Information supplied START

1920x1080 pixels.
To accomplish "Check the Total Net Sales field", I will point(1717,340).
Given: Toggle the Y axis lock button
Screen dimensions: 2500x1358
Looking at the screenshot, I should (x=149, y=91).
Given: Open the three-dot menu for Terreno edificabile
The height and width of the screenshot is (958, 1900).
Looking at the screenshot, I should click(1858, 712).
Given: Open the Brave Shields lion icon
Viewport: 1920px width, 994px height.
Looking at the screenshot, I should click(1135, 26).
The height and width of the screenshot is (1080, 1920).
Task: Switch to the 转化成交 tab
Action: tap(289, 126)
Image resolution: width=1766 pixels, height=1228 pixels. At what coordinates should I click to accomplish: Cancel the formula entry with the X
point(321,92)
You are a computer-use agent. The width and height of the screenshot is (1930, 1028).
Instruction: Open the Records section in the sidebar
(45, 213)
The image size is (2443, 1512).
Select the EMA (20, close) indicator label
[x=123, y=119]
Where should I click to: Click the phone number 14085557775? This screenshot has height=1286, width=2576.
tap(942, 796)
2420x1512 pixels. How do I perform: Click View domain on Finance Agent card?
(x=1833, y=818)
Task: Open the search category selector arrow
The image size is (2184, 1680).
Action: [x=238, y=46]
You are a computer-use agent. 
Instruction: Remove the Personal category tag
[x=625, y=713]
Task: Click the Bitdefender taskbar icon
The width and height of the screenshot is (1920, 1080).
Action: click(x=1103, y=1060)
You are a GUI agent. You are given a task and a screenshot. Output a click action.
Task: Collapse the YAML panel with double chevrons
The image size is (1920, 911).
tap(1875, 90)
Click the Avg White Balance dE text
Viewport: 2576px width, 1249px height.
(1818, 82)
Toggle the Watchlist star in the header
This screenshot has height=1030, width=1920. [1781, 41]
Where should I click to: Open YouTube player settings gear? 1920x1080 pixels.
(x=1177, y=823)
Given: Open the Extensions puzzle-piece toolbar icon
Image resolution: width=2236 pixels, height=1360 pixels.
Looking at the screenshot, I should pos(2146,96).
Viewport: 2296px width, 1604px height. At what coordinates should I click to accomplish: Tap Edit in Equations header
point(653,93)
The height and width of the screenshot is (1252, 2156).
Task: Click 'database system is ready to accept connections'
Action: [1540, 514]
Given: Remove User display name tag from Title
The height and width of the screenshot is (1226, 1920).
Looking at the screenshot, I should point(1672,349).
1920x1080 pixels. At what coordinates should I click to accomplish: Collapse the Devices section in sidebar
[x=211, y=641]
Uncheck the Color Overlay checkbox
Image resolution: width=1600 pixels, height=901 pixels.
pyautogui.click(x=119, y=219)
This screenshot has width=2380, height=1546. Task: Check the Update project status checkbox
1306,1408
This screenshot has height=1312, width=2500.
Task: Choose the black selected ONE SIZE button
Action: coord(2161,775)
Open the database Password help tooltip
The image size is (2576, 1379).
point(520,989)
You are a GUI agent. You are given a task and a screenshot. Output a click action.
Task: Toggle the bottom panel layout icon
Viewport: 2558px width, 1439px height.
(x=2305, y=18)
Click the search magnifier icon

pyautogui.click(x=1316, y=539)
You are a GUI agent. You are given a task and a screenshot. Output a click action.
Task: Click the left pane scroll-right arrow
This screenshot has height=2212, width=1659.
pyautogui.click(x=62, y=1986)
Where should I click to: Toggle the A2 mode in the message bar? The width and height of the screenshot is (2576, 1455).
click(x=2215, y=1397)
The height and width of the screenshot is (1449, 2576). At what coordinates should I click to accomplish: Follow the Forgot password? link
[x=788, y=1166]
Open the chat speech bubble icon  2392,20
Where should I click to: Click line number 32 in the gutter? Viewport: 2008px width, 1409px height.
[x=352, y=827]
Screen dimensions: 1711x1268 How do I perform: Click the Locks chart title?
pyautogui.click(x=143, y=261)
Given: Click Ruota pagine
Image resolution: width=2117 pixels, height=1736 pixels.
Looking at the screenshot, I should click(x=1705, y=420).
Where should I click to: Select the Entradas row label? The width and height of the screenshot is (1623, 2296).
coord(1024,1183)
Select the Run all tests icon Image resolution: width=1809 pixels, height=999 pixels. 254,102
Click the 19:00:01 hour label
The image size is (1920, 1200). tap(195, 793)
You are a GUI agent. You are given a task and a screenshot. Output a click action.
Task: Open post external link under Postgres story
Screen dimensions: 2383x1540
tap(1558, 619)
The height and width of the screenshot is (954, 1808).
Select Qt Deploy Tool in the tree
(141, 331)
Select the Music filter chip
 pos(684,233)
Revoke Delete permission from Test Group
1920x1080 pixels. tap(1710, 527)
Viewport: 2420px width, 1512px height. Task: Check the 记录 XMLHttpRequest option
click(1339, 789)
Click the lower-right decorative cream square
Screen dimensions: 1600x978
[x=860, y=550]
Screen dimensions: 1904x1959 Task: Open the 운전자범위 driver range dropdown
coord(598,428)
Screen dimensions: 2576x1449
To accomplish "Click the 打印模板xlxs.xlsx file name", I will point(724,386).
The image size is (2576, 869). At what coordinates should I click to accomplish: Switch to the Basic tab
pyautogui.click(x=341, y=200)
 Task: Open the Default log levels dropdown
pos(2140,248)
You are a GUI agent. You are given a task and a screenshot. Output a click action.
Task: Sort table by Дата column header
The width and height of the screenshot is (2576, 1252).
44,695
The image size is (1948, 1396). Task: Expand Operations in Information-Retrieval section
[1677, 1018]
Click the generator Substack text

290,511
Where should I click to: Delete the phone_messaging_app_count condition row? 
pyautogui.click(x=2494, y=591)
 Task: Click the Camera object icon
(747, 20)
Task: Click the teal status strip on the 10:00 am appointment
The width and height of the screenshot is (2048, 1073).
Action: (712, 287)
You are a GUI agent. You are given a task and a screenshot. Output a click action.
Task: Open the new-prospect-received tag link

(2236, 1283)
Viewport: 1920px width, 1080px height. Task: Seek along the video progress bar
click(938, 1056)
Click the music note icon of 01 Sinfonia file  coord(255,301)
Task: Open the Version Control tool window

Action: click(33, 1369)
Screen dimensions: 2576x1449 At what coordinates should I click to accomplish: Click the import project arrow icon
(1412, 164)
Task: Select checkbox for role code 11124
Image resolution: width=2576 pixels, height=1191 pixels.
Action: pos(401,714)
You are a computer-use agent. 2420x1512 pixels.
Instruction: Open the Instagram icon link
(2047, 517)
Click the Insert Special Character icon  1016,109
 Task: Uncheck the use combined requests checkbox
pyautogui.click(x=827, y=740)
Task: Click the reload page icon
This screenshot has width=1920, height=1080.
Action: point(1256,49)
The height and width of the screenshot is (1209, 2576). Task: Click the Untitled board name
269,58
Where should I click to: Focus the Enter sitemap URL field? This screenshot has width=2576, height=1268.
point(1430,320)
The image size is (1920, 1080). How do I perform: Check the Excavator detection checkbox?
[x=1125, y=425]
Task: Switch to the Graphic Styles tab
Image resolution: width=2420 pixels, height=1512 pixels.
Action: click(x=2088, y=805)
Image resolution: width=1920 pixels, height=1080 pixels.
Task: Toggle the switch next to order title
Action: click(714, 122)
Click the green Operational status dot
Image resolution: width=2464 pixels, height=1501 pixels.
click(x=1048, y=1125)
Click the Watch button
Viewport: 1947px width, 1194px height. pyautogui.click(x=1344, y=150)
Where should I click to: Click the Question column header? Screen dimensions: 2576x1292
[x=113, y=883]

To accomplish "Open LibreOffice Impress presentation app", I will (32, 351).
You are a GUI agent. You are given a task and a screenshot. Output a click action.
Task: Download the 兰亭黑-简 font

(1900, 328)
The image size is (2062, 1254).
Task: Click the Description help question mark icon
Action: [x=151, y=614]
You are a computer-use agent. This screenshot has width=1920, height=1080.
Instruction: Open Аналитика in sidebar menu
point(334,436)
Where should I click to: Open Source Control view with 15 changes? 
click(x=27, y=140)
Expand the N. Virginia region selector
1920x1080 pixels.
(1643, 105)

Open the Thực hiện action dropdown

Information supplied END

## Exercise instructions
Please reproduce, exactly as they appear above, the lines from the line containing "Task: Open the new-prospect-received tag link" up to and including the line containing "Task: Click the reload page icon".

## Written answer
Task: Open the new-prospect-received tag link

(2236, 1283)
Viewport: 1920px width, 1080px height. Task: Seek along the video progress bar
click(938, 1056)
Click the music note icon of 01 Sinfonia file  coord(255,301)
Task: Open the Version Control tool window

Action: click(33, 1369)
Screen dimensions: 2576x1449 At what coordinates should I click to accomplish: Click the import project arrow icon
(1412, 164)
Task: Select checkbox for role code 11124
Image resolution: width=2576 pixels, height=1191 pixels.
Action: pos(401,714)
You are a computer-use agent. 2420x1512 pixels.
Instruction: Open the Instagram icon link
(2047, 517)
Click the Insert Special Character icon  1016,109
 Task: Uncheck the use combined requests checkbox
pyautogui.click(x=827, y=740)
Task: Click the reload page icon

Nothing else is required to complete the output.